A César…
[As palavras de D. Manuel Martins, no contexto da entrevista publicada no dia 17 de Maio pelo suplemento Única do semanário Expresso, suscitaram a escrita das memórias e o testemunho pessoal que hoje termino.]
Portanto…
Nos últimos trinta anos tem sido difícil, muito difícil, a minha integração na Igreja que D. Manuel Martins denuncia e acusa de ter deixado de ser evangelizadora. Depois de uma vivência cristã muito empenhada na paróquia de origem, no Liceu e na Faculdade – sempre na vanguarda progressista duma Igreja que tive a grande sorte de conhecer e sentir palpitar pelas grandes causas, a mesma que o bispo resignatário de Setúbal continua a pretender – é doloroso perceber como se tem resvalado e caído neste marasmo farisaico de onzeneiros transformados em figuras de referência.
Muito a propósito, não deixem de entender como esta é a mesma Igreja portuguesa, cujos bispos o actual Papa recebeu recentemente em Roma, chamando-lhes a atenção para a fundamental necessidade de actualização de estratégias e métodos capazes de darem resposta à evangelização nos nossos dias, respondendo às questões do nosso tempo.

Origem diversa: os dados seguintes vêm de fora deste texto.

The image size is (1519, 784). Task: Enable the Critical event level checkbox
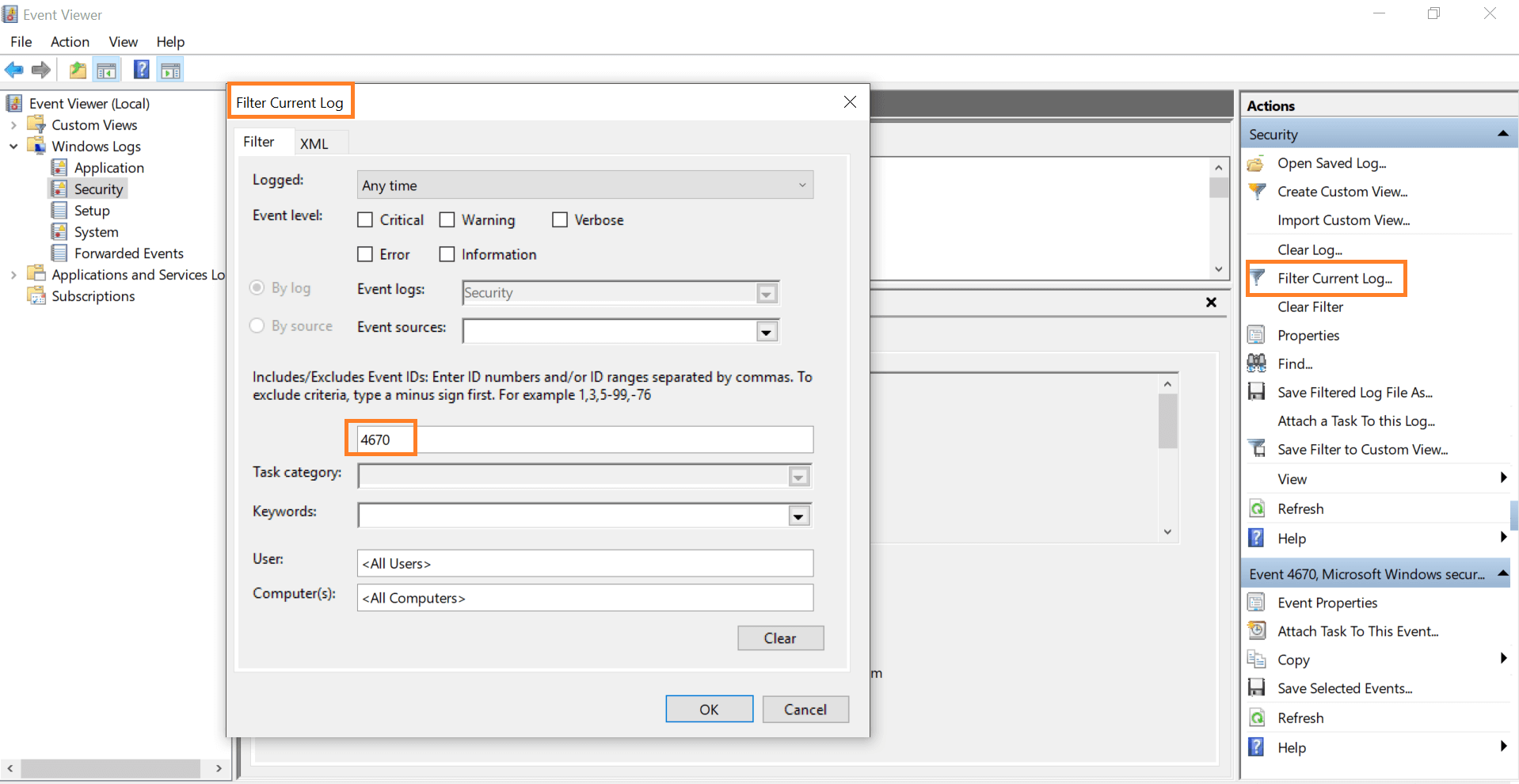tap(365, 219)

Na realidade, Bento XVI, injusta e ignorantemente acusado de reaccionário, pôs o dedo na mesma ferida. Por outras palavras, mais formais e institucionais, o Papa fala a mesma linguagem que D. Manuel Martins… Não, o actual Papa não é uma estrela da comunicação. A sua agenda não é a da comunicação social, na maior parte dos casos, mal preparada e sempre na peugada do que é efémero.
Na sua reserva de estudioso, de teólogo, este é o mesmo homem de sempre, que antes de se tornar cardeal, já fora discreto colaborador de SS João XXIII, e, portanto, não esqueçam, o grande mentor do tão progressista Concílio Ecuménico Vaticano II. Estou em crer que ainda vai surpreender o mundo pelas melhores razões, ele que não vai ter um longo pontificado.
Termino, justificando o título destas linhas. Uma coisa que o lúcido cristão mais facilmente entende que, por outro lado, suscita maior dificuldade de concretização, é a destrinça daquilo que, no viver quotidiano, se deve a César e a Deus. Contudo, ao contrário do que tantos fazem e julgam mais correcto, há zonas de actuação em que é preciso trabalhar para César e para Deus, em simultâneo.
Entenderá sempre mal quem não o perceber, que é para ambos os mundos, de Deus e de César, que são convocados os cristãos católicos, através das palavras finais da entrevista de D. Manuel Martins, que me permito repetir: “(…) Toda esta descoberta da dignidade funda-se na democracia, que passa pela vivência e pelo testemunho de uma descoberta de valores. E estamos muito longe de qualquer coisa a que se possa chamar de democracia”.
Se assim não for, essa coisa que designamos como democracia, continuará a evidenciar mais perversidade do que virtude.